Last Friday I went in a City CarShare car to pick up the little Ikea table I’d taken to be refinished at J & L. I was prepared to be disappointed and resolved not to get upset—$175 and it looks like that?!—but in fact it looks gorgeous. I will definitely have the other one done, and I have also emailed them a photo of my unfinished bookshelf to see how much that would cost, as well as the old wooden chair in my kitchen.
After work that day, Tom and I took a walk and then had dinner at Santaneca.
On Saturday, Charlie and I took a walk in the spring-like weather and had lunch, also at Santaneca. After that, I was going to drive Tom over to visit a friend in hospice at Kaiser, but he learned she had died the night before, after enduring four horrible, very painful years with cancer. She was 55, and leaves behind her husband and their eight-year-old son. So sad, and so much misery for just one person.
I treated Tom to dinner at We Be Sushi that night, and I sent the bereaved husband and son a card, and a heart carved from rose quartz apiece, a gift I appreciated when Carlos was dying. I dreamed that night of the woman who had died. I probably only was in her company about four times over about 15 years, but she and her husband are close friends of Tom’s, so I’d heard regular updates on her awful ordeal. I told Tom to tell the husband that we’d be delighted to go with him and his little boy to the park or out to dinner or anything they’d like to do.
I’m about halfway through Joseph Goldstein’s book Mindfulness, and, along with noticing when there is ill will in the mind, I’m also trying to notice when there is desire / greed / grasping. (The Buddha said that the causes of suffering are grasping, aversion, and delusion; the exact terms can vary. It boils down to being confused about what’s going on and/or insisting that things be otherwise—wanting what we don’t have, not wanting what we do have.)
I was thinking that greed doesn’t play a big part in my day-to-day life, until I realized that impatience is a form of grasping, ditto looking ahead to the next activity: after I get done meditating, then I’m going to do this, that and the other. I am not resting fully in this moment’s experience. My mind has gone on to what I’ll do later, even if it’s just a couple of minutes later.
I was listening to KQED a week or so ago and noticed a knot arising in my stomach when I heard something irritating, which must happen very often, alternating with the pleasure of hearing good news: Those scoundrels! Awesome! Those scoundrels! Awesome!

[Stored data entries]

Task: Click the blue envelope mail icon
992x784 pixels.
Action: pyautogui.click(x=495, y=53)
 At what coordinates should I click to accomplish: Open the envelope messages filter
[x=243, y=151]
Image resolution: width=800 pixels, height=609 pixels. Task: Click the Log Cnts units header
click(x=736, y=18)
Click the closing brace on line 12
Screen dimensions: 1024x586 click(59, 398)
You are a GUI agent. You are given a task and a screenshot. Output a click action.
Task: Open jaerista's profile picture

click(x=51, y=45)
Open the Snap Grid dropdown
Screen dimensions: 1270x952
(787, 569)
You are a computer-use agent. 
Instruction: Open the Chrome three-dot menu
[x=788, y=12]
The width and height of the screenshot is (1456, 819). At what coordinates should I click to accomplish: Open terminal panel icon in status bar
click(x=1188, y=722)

WORK INSTRUCTIONS >>
A. Using the post about the writer's week and mindfulness practice, list the causes of suffering it says the Buddha named.
B. Write what comes next in the post about the writer's week and mindfulness practice, picking up after its last sentence.

RESULTS OF THE TASKS >>
A. Grasping, aversion, and delusion.

B.
What is all this reactivity covering up? There’s probably much else (not necessarily anything really interesting, but still) that’s overlooked while I’m listening to the radio or to music. I decided to investigate, and also possibly give my nervous system a rest, by taking a month off listening to the radio or to music. The one exception will be talks by Buddhist teachers. I’ve decided to listen to one per week, but not as background noise.
In the past week or so, taking breaks from Joseph, I read Piper Kerman’s Orange Is the New Black, which I absolutely could not put down—it’s utterly riveting—and Jill Bolte Taylor, Ph.D.’s My Stroke of Insight, which all public radio listeners have heard of and probably feel at least slightly guilty if they haven’t read. I don’t know if I can recommend it as a piece of writing, but it was really interesting to see how her explanations about the brain correspond with the body of knowledge that comes from mindfulness meditation (AKA insight meditation). Taylor’s prescription for accessing the peace and ease that she says is the natural province of the right brain is precisely what practitioners of mindfulness meditation learn to do: attend to some piece of sense data, which puts us in the present moment, and notice what’s happening in the mind. She also points out that both hemispheres of the brain go into creating every moment of perception, so the right brain, where it may seem all the goodies are, is always being developed. Of course, we need both halves working in order to function well.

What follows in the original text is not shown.